By KAREN YOUNG
Medical Device Daily
And DON LONG
Medical Device Daily
Siemens (Erlangen, Germany), the international conglomerate that usually thinks big in terms of medical imaging, will now enter the smaller, but rapidly growing, healthcare world of in vitro diagnostics.
Siemens yesterday rolled out plans to acquire Diagnostic Products Corp. (DPC; Los Angeles), a force in the field of immunodiagnostics, for about $1.86 billion.
The move essentially puts it into an earlier sector of the healthcare continuum of care and serves loud competitive notice to others in that space. Additionally, it pushes the company forward into the “personalized“ medicine space that is increasingly emphasizing the ability to guide more personalized therapies.
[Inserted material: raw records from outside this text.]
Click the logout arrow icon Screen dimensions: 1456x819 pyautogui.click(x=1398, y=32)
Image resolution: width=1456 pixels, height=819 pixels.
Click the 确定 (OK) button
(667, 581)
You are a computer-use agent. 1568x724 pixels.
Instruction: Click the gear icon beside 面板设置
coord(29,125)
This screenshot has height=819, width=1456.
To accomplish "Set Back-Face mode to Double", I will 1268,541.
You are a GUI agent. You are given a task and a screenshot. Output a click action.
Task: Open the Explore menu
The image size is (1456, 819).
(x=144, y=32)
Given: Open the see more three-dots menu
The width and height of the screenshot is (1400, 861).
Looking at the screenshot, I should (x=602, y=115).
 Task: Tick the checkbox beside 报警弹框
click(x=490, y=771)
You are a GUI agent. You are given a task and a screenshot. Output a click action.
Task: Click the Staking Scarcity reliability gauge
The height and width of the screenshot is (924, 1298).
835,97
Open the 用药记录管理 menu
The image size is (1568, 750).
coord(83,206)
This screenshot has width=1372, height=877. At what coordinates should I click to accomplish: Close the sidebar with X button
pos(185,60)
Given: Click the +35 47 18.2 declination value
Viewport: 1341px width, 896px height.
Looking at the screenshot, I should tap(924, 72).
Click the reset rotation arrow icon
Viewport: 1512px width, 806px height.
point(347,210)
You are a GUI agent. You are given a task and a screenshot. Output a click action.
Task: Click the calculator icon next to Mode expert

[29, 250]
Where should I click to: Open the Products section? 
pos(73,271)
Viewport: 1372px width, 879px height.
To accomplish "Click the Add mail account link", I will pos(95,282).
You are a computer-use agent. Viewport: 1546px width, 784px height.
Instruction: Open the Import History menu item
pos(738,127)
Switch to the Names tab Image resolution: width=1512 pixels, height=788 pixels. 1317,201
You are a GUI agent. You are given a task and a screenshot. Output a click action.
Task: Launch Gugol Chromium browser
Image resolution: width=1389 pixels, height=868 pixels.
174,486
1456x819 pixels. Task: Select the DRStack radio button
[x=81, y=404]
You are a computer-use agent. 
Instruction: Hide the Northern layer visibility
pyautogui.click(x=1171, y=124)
DPC is focused on manufacturing and distributing automated body fluid analyzers and tests – such as those related to cancer and cardiac disease – as well as hormone and allergy conditions, whereas Siemens – in the U.S. through its Siemens Medical Products (Malvern, Pennsylvania) division – is focused on making the big imaging machines. With a presence in more than 100 countries, DPC offers a broad line of immunodiagnostic solutions to hospitals, clinics and laboratories across the globe.
In the merger, each shareholder of DPC will receive $58.50 in cash per share for each share of DPC stock then held.
DPC will become a wholly owned subsidiary of Siemens Medical Solutions USA (also Malvern).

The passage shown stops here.